* _Exercise set_:
A) Answer the following questions using the forum thread on weaning.
(i) At what age is DS2 being weaned, according to the opening post?
(ii) Which four grains does hollydolly list under gluten?
(iii) What does bundle say baby rice looks and tastes like?
B) Reproduce the portion of the forum thread on weaning that begins with "No honey, pate, soft" and ends with "little while so.........".

* _Passage for review_:
*** Block opens ***

Remind me! DS2 is just being weaned at 4.5 months, pureed carrots and the like, but I recall there are some things he shouldn't have but can't quite remember!!!
Can he have eggs at all - is it just soft boiled eggs he can't have
Honey is a no no
Wheat is a no no but I am struggling with this - what has wheat in it?!! Bread obviously but what else? Does pasta have wheat in it and the pre-made baby foods - none of them say wheat free
Fish?

Help!!!

emmatmg Tue 23-Mar-04 11:52:16

Is it more of a gluten thing rather than wheat? DS3 has been munching in my toast for a fair few weeks now and he'll be 6 months tomorrow. He has pasta in baby jars and the rare bit of homecooked food that he'll concider good enough to pass his lips. Actually I'm positive it's the gluten thing rather than wheat, and IIRC you avoid that if there are alergies in your family.

I think it's no eggs until 6 months and then properly cooked ie not soft.

That's all I can remember at the mo, hope it helps

hollydolly Tue 23-Mar-04 11:54:57

HI Lisa 78
Have just been through this baby now 7 months.
No Gluten (wheat, rye, barley and oats)
No Shellfish
No eggs
all of above can be given at 6 months

No honey, pate, soft cheese eg brie and danish blue - until baby is 12 months.

I used jars as this is 2nd baby and didnt have time this time to do my own food unfortunately, all the jars should have a list on side sayind gluten free, egg free etc

hope this helps

emmatmg Tue 23-Mar-04 11:55:17

Oh and I think fish and any other type of meat is advise to wait a while longer, don't know how long though. DS3 has spag bol and minted lamb with veg and has done for a little while so.........

bundle Tue 23-Mar-04 11:57:34

I'd go for single fruit/veg purees then try mixing them. start with carrot, pear, apple, (much-maligned but delicious) butternut squash, parsnip, potato etc etc just whatever is in season. anything with skins eg peas (use frozen) you need to mouli/sieve to get them out. both times I tried baby rice but it didn't go down terribly well because it looks/tastes like wallpaper paste.

*** Block closes ***

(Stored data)
*** Block opens ***

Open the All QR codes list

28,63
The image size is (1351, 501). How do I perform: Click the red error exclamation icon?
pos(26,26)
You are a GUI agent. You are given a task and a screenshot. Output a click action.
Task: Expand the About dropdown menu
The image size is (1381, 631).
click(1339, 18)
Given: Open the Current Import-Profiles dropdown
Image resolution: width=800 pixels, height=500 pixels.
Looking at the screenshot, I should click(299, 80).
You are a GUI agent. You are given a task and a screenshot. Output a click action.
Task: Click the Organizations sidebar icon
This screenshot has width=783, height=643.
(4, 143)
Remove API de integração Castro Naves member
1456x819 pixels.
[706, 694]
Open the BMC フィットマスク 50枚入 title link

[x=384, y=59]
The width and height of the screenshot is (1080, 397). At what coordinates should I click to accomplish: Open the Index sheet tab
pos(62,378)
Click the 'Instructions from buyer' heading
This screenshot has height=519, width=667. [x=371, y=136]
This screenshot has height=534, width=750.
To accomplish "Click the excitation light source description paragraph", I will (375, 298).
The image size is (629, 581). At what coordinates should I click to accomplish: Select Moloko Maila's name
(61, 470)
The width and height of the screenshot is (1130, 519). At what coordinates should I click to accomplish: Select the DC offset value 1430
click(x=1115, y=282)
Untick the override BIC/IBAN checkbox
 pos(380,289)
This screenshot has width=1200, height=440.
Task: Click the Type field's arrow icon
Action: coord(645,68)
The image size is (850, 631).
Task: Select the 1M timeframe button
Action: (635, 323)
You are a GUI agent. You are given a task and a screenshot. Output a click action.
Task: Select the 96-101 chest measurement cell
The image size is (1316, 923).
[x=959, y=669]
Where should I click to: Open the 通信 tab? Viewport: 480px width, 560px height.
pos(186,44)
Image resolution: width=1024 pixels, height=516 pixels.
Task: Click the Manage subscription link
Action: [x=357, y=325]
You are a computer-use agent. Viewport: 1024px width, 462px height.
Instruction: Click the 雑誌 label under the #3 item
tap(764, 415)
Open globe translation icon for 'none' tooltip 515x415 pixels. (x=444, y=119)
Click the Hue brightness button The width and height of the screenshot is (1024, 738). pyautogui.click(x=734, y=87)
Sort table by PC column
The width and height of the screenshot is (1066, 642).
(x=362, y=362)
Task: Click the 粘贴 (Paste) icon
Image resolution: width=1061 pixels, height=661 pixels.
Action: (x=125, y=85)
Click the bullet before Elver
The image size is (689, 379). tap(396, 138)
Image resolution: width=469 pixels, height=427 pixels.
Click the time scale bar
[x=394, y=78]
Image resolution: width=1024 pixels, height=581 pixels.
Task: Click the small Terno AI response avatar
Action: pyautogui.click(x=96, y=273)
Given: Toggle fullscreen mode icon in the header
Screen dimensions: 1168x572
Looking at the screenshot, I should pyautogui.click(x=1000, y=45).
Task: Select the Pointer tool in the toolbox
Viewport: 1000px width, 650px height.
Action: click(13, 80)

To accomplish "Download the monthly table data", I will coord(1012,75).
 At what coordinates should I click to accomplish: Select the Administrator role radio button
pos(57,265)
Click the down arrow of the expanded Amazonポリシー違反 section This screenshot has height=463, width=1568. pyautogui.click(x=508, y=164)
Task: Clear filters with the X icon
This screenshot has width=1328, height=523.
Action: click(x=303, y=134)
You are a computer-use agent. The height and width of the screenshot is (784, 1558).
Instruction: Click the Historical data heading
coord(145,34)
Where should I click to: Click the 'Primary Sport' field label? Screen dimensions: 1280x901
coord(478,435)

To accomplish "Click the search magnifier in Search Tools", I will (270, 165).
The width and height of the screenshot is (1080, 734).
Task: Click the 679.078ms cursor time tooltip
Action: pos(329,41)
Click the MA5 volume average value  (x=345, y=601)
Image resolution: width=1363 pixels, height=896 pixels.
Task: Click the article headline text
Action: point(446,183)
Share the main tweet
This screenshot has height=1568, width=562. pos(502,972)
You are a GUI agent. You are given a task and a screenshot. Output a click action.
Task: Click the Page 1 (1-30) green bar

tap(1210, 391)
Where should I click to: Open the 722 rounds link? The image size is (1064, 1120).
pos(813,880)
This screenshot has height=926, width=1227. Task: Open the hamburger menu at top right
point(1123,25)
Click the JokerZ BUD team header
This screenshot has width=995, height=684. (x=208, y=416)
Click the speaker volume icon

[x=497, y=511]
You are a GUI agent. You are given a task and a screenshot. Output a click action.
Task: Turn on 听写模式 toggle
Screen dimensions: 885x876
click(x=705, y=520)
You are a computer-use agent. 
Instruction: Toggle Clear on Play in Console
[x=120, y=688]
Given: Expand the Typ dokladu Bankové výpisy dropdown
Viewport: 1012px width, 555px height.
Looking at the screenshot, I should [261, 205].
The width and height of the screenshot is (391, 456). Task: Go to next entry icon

*** Block closes ***

* _Answers to the exercises_:
A)
(i) 4.5 months
(ii) Wheat, rye, barley and oats
(iii) Wallpaper paste

B)
No honey, pate, soft cheese eg brie and danish blue - until baby is 12 months.

I used jars as this is 2nd baby and didnt have time this time to do my own food unfortunately, all the jars should have a list on side sayind gluten free, egg free etc

hope this helps

emmatmg Tue 23-Mar-04 11:55:17

Oh and I think fish and any other type of meat is advise to wait a while longer, don't know how long though. DS3 has spag bol and minted lamb with veg and has done for a little while so.........